Porcine Leptospirosis

Disease-Karten
Schweine

AETIOLOGY:

Leptospira spp. Is a gram negative bacterium. It is a disease caused by a variety of morphologically similar but antigenically distinct. The pathogenic consists of 14 pathogenic species and 260 different serovars. In the case of pigs, there are adapted (Bratislava and Pomona) and non-adapted serovars (Hardjo, Tarassovi, Canicola, Icterohemorrhagiae, anD Grippotyphosa).

TRANSMISSION:

The epidemiology is very complicated since swine can be infected by any of the pathogenic serovars. The infection is introduced into a susceptible herd by 3 possible routes: introduction of infected animals, exposure to a contaminated environment, or contact with an alternative infected animal vector. Then animals are infected by direct contact or indirect through contaminated effluent, water or soil.

CLINICAL SIGNS:

The severity varies depending on the serovars implied. There are acute and chronic leptospirosis.

Acute: Coincides with the period of bacteremia. Jaundice, hemoglobinuria, fever and abortions.

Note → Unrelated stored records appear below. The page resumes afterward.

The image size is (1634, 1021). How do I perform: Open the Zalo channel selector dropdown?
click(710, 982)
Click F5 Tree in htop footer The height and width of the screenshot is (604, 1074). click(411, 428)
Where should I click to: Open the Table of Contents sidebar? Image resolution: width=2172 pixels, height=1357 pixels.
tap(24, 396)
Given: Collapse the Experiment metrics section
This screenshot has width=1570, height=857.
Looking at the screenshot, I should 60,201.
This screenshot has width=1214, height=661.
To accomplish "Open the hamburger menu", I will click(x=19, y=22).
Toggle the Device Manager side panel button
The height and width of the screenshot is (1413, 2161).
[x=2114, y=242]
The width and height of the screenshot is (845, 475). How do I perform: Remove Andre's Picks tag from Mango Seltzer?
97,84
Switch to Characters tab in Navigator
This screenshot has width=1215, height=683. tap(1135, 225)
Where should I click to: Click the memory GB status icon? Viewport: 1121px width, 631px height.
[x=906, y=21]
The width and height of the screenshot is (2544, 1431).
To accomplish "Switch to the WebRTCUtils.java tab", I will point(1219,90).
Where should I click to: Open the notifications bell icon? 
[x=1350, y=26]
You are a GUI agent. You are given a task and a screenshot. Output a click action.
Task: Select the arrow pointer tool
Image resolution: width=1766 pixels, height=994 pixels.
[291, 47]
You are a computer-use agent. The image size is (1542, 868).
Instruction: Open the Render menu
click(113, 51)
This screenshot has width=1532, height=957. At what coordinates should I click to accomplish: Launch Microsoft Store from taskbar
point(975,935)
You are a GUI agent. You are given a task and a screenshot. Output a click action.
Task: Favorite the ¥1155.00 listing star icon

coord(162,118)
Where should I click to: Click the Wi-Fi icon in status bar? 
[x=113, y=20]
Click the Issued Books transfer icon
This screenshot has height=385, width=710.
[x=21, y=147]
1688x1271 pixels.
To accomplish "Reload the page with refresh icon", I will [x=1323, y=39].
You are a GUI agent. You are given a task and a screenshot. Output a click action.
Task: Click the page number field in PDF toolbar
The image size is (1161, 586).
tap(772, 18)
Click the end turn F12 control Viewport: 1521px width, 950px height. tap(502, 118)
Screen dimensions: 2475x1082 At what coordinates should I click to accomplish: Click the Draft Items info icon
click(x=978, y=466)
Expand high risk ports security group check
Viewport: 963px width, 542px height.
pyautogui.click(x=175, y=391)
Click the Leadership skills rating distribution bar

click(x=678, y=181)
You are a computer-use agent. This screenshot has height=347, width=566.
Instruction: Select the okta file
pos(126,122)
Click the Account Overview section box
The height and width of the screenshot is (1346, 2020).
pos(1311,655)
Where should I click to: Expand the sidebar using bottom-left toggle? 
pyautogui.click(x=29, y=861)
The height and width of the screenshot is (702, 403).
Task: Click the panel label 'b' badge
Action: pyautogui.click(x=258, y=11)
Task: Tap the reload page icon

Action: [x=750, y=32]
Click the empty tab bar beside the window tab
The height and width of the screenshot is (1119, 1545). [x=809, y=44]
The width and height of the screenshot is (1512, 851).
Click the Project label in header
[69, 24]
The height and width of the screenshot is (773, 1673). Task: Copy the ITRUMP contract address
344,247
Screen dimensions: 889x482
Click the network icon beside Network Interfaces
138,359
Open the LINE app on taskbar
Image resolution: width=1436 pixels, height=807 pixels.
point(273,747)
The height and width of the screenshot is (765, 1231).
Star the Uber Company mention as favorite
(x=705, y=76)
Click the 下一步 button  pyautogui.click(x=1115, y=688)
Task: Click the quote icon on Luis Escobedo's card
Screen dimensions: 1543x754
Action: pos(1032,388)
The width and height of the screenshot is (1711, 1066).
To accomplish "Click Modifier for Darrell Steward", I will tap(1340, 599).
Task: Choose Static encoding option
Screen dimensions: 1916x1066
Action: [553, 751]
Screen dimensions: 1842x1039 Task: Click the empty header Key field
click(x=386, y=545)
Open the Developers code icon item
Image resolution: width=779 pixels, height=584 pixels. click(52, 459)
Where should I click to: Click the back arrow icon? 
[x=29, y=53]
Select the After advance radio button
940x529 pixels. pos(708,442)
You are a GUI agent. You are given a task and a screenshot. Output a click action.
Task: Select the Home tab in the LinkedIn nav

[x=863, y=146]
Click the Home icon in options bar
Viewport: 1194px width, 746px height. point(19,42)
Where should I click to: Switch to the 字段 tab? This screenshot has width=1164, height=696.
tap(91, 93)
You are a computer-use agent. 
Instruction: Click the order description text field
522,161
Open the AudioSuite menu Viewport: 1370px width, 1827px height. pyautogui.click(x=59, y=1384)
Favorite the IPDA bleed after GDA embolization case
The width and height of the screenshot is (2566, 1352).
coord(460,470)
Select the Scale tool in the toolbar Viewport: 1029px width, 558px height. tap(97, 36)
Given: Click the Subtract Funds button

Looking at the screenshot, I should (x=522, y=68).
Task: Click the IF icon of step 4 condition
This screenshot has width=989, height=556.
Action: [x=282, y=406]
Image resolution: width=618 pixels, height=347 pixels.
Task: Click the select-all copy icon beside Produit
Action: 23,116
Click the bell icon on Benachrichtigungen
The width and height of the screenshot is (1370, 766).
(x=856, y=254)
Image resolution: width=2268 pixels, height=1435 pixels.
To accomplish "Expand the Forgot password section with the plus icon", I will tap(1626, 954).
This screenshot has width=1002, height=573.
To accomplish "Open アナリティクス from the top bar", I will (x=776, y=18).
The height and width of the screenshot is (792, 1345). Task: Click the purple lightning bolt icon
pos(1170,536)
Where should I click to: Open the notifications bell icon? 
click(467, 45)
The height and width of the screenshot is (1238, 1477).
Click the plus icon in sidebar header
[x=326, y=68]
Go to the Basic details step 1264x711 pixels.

Chronic: abortions, stillbirths, weak piglets, reduced litter size, infertility.

LESIONS:

The main pathological change is the damage of the membranes of the endothelial cells of small blood vessels. Petechial and ecchymotic hemorrhages in lungs and kidneys. In chronic processes gray foci surrounded by hyperaemia in the kidneys. Jaundice also can appear in some animals. There are not big changes in aborted foetuses or in placentas.

DIAGNOSIS:

Clinical diagnosis is difficult due to the inapparent clinical signs of acute leptospirosis and the lack of specificity of lesions.

Laboratory: The diagnosis is usually based on the results of laboratory test, divided into two groups: Indirect serologic test that asses antibody levels (the most common is microagglutination or MAT) and direct test that detect the organism (PCR, bacterial culture is complicated).

TREATMENT, PREVENTION AND CONTROL:

Control of leptospirosis is dependent on the combined use of 3 strategies: antibiotic therapy, vaccination, and management. The most common antibiotics used are streptomycin or tetracyclines. Vaccines are usually combined with Erysipelas and Parvovirus antigens. The main management factor is the prevention of direct or indirect contact with free-living vectors or other domestic stock.